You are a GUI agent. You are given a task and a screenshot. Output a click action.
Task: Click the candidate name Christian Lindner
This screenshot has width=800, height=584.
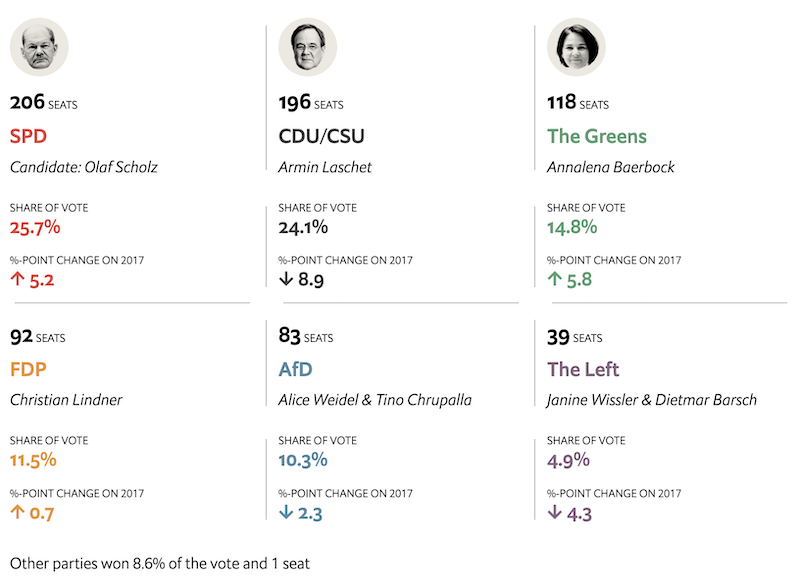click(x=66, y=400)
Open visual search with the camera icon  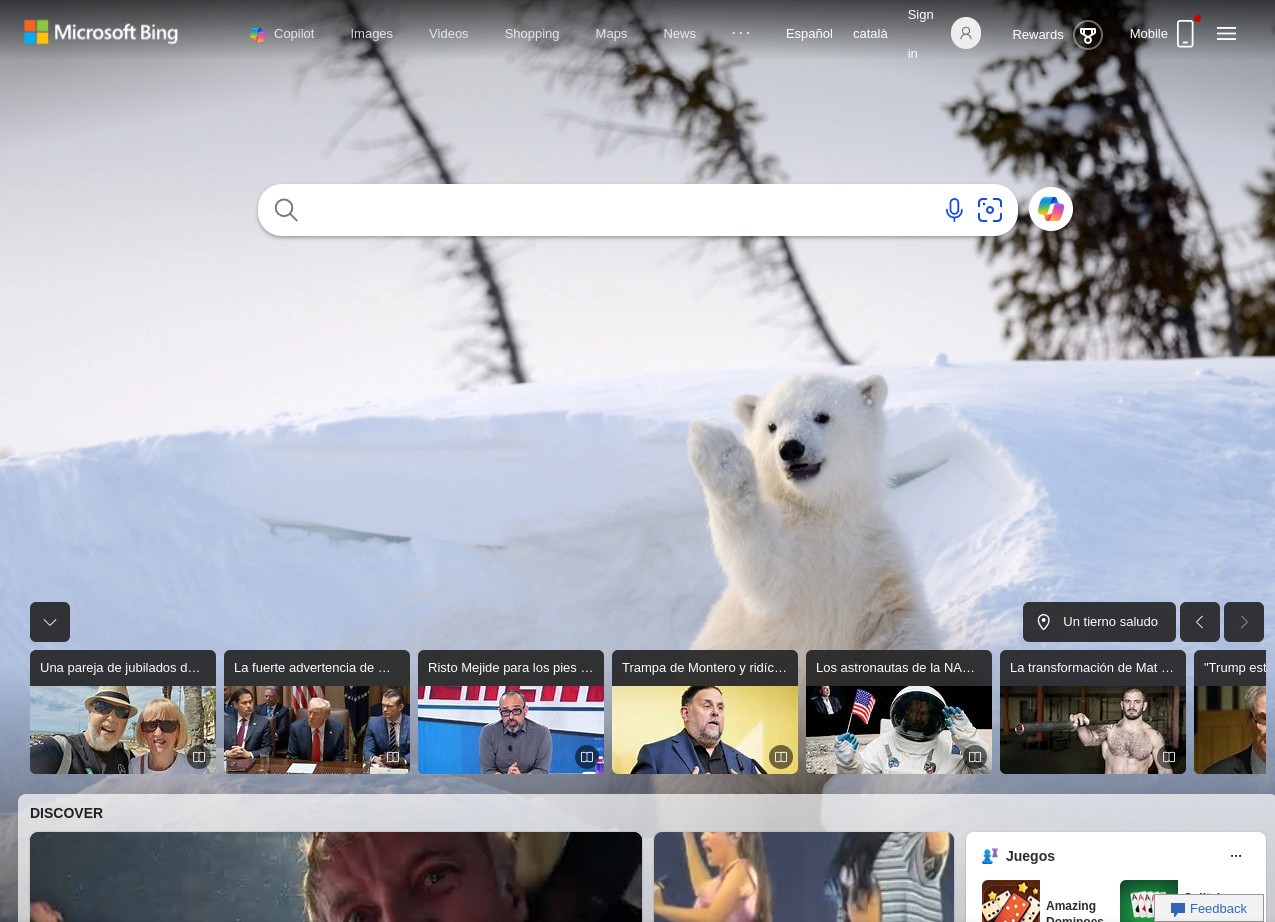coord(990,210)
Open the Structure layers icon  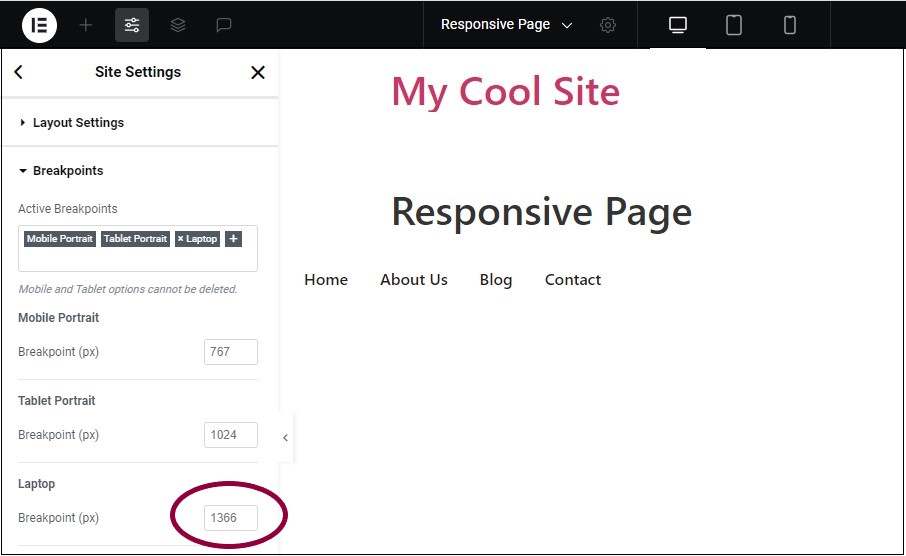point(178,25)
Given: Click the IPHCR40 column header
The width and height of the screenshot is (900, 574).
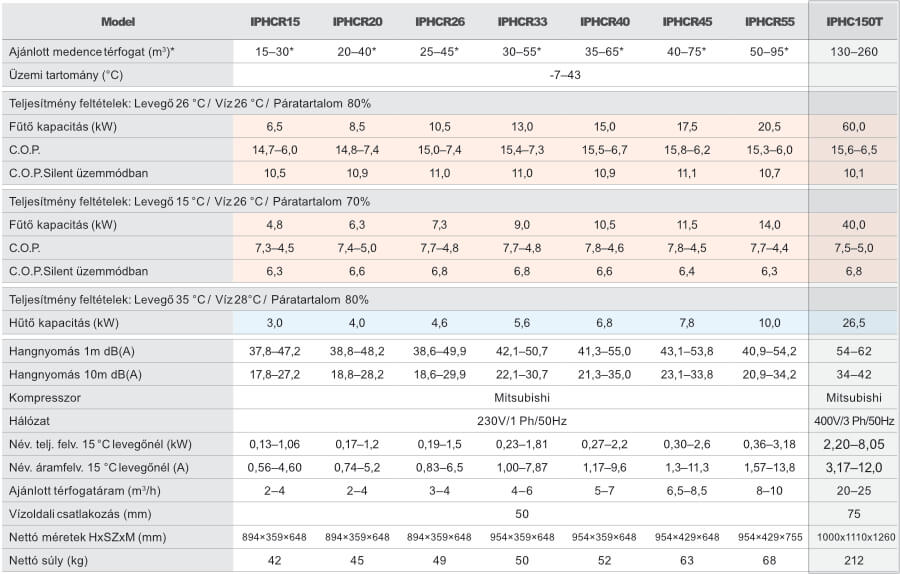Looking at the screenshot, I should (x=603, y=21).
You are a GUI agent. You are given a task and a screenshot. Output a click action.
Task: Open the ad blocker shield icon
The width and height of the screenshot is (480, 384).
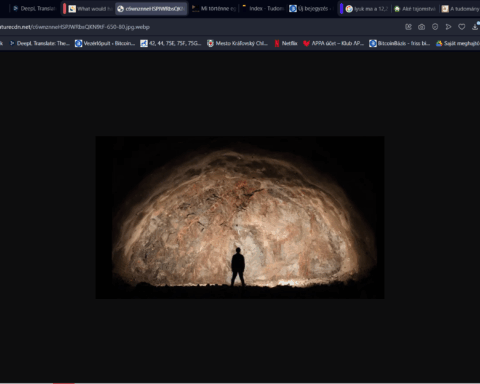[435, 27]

> **Directions for this task**: Update the material starting at the line that contains "Given: Click the IPHCR40 column header" and ending at the end of the material, replacing "ad blocker" with "tracker blocker" and leaving everything else unchanged. Leave the pictures out of your answer.

> **Reply to the task**:
Given: Click the IPHCR40 column header
The width and height of the screenshot is (900, 574).
Looking at the screenshot, I should (x=603, y=21).
You are a GUI agent. You are given a task and a screenshot. Output a click action.
Task: Open the tracker blocker shield icon
The width and height of the screenshot is (480, 384).
[435, 27]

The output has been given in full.